Brown fat cells, freshly isolated from cold-acclimated hamsters and rats, did not respond to norepinephrine addition with the characteristic increase in O2 consumption (heat production) seen in cells from control animals. Incubation of these cells for 1 h in a Krebs-Ringer bicarbonate buffer, in the presence of 10 mM pyruvate, fully restored norepinephrine responsiveness. Cells treated in this way from cold-acclimated hamsters (a hibernator) increased the rate of O2 consumption after maximal norepinephrine stimulation as much as cells from control hamsters; norepinephrine-stimulated fatty acid release was unaltered, indicating that brown fat cells may partly be responsible for the increase in serum fatty acid level seen during arousal from hibernation.

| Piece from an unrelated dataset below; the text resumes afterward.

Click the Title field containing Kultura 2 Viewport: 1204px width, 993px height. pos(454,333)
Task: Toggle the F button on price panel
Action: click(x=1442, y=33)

Preincubated cells from cold-acclimated rats (a nonhibernator) increased O2 consumption and fatty acid release as much as cells from control rats; in cold-acclimated rats brown fat may supply the circulation with fatty acids during cold stress. Cells from cold-acclimated animals were about 10 times less sensitive to norepinephrine than cells from control animals; this desensitization may be the result of a stimulated phosphodiesterase.